- **Exercise details**: Set down every entry once more, exactly as it appears.
(Beginning of Data to use)
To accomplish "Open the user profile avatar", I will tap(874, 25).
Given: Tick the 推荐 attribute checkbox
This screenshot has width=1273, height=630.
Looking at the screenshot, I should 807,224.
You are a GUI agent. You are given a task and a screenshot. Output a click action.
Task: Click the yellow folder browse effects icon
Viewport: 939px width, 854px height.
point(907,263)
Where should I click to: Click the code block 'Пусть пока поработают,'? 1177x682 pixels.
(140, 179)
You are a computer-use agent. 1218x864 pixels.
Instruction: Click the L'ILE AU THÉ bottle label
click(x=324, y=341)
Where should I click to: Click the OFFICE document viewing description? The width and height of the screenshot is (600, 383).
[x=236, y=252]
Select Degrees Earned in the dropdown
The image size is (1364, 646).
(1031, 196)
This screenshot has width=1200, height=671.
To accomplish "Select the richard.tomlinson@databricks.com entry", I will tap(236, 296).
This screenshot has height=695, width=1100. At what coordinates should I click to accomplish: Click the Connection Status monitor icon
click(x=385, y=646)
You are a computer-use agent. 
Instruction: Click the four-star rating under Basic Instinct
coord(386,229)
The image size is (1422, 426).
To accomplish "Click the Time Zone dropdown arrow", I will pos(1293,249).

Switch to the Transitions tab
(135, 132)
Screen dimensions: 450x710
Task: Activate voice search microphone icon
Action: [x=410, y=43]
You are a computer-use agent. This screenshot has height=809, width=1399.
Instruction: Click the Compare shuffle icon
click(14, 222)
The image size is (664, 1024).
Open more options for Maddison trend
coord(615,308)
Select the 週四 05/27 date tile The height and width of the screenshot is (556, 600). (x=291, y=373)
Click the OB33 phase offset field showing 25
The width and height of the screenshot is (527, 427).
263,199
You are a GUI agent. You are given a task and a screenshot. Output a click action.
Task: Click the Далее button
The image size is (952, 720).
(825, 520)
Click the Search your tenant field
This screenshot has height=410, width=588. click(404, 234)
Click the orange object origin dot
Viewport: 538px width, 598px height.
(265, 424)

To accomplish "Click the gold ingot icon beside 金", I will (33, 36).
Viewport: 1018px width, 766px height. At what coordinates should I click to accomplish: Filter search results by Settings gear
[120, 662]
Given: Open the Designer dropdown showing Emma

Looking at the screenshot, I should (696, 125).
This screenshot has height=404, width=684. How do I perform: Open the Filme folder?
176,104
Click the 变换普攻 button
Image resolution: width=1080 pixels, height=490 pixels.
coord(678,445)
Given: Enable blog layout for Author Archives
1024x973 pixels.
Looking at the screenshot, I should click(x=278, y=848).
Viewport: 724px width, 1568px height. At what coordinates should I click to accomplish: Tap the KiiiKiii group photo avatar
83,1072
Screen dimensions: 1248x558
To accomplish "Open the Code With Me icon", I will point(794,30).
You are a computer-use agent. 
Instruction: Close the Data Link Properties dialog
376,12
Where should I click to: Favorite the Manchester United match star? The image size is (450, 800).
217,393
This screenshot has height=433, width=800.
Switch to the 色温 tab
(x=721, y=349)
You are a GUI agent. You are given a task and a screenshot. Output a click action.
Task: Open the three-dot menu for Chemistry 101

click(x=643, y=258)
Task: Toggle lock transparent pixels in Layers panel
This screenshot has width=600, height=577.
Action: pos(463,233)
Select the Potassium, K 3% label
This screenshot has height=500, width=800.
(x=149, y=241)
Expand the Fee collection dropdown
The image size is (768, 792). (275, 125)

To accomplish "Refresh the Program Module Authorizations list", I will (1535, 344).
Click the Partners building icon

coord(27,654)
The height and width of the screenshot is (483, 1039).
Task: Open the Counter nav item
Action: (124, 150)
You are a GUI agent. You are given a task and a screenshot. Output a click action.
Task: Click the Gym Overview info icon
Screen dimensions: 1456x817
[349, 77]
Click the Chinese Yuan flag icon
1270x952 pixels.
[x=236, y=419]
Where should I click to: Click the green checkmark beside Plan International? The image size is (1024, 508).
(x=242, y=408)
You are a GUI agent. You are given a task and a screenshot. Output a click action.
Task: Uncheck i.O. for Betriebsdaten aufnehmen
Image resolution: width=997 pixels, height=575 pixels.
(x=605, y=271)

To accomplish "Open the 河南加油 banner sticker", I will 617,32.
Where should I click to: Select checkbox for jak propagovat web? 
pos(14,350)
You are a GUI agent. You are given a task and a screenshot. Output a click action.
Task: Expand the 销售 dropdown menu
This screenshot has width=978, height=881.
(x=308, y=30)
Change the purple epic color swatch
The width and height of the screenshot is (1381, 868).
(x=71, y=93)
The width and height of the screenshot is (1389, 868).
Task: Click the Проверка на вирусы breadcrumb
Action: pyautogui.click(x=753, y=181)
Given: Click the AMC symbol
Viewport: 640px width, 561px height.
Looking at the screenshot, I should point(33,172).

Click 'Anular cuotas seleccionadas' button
(End of Data to use)
- **Completed task**:
To accomplish "Open the user profile avatar", I will tap(874, 25).
Given: Tick the 推荐 attribute checkbox
This screenshot has width=1273, height=630.
Looking at the screenshot, I should 807,224.
You are a GUI agent. You are given a task and a screenshot. Output a click action.
Task: Click the yellow folder browse effects icon
Viewport: 939px width, 854px height.
point(907,263)
Where should I click to: Click the code block 'Пусть пока поработают,'? 1177x682 pixels.
(140, 179)
You are a computer-use agent. 1218x864 pixels.
Instruction: Click the L'ILE AU THÉ bottle label
click(x=324, y=341)
Where should I click to: Click the OFFICE document viewing description? The width and height of the screenshot is (600, 383).
[x=236, y=252]
Select Degrees Earned in the dropdown
The image size is (1364, 646).
(1031, 196)
This screenshot has width=1200, height=671.
To accomplish "Select the richard.tomlinson@databricks.com entry", I will tap(236, 296).
This screenshot has height=695, width=1100. At what coordinates should I click to accomplish: Click the Connection Status monitor icon
click(x=385, y=646)
You are a computer-use agent. 
Instruction: Click the four-star rating under Basic Instinct
coord(386,229)
The image size is (1422, 426).
To accomplish "Click the Time Zone dropdown arrow", I will pos(1293,249).

Switch to the Transitions tab
(135, 132)
Screen dimensions: 450x710
Task: Activate voice search microphone icon
Action: [x=410, y=43]
You are a computer-use agent. This screenshot has height=809, width=1399.
Instruction: Click the Compare shuffle icon
click(14, 222)
The image size is (664, 1024).
Open more options for Maddison trend
coord(615,308)
Select the 週四 05/27 date tile The height and width of the screenshot is (556, 600). (x=291, y=373)
Click the OB33 phase offset field showing 25
The width and height of the screenshot is (527, 427).
263,199
You are a GUI agent. You are given a task and a screenshot. Output a click action.
Task: Click the Далее button
The image size is (952, 720).
(825, 520)
Click the Search your tenant field
This screenshot has height=410, width=588. click(404, 234)
Click the orange object origin dot
Viewport: 538px width, 598px height.
(265, 424)

To accomplish "Click the gold ingot icon beside 金", I will (33, 36).
Viewport: 1018px width, 766px height. At what coordinates should I click to accomplish: Filter search results by Settings gear
[120, 662]
Given: Open the Designer dropdown showing Emma

Looking at the screenshot, I should (696, 125).
This screenshot has height=404, width=684. How do I perform: Open the Filme folder?
176,104
Click the 变换普攻 button
Image resolution: width=1080 pixels, height=490 pixels.
coord(678,445)
Given: Enable blog layout for Author Archives
1024x973 pixels.
Looking at the screenshot, I should click(x=278, y=848).
Viewport: 724px width, 1568px height. At what coordinates should I click to accomplish: Tap the KiiiKiii group photo avatar
83,1072
Screen dimensions: 1248x558
To accomplish "Open the Code With Me icon", I will point(794,30).
You are a computer-use agent. 
Instruction: Close the Data Link Properties dialog
376,12
Where should I click to: Favorite the Manchester United match star? The image size is (450, 800).
217,393
This screenshot has height=433, width=800.
Switch to the 色温 tab
(x=721, y=349)
You are a GUI agent. You are given a task and a screenshot. Output a click action.
Task: Open the three-dot menu for Chemistry 101

click(x=643, y=258)
Task: Toggle lock transparent pixels in Layers panel
This screenshot has width=600, height=577.
Action: pos(463,233)
Select the Potassium, K 3% label
This screenshot has height=500, width=800.
(x=149, y=241)
Expand the Fee collection dropdown
The image size is (768, 792). (275, 125)

To accomplish "Refresh the Program Module Authorizations list", I will (1535, 344).
Click the Partners building icon

coord(27,654)
The height and width of the screenshot is (483, 1039).
Task: Open the Counter nav item
Action: (124, 150)
You are a GUI agent. You are given a task and a screenshot. Output a click action.
Task: Click the Gym Overview info icon
Screen dimensions: 1456x817
[349, 77]
Click the Chinese Yuan flag icon
1270x952 pixels.
[x=236, y=419]
Where should I click to: Click the green checkmark beside Plan International? The image size is (1024, 508).
(x=242, y=408)
You are a GUI agent. You are given a task and a screenshot. Output a click action.
Task: Uncheck i.O. for Betriebsdaten aufnehmen
Image resolution: width=997 pixels, height=575 pixels.
(x=605, y=271)

To accomplish "Open the 河南加油 banner sticker", I will 617,32.
Where should I click to: Select checkbox for jak propagovat web? 
pos(14,350)
You are a GUI agent. You are given a task and a screenshot. Output a click action.
Task: Expand the 销售 dropdown menu
This screenshot has width=978, height=881.
(x=308, y=30)
Change the purple epic color swatch
The width and height of the screenshot is (1381, 868).
(x=71, y=93)
The width and height of the screenshot is (1389, 868).
Task: Click the Проверка на вирусы breadcrumb
Action: pyautogui.click(x=753, y=181)
Given: Click the AMC symbol
Viewport: 640px width, 561px height.
Looking at the screenshot, I should point(33,172).

Click 'Anular cuotas seleccionadas' button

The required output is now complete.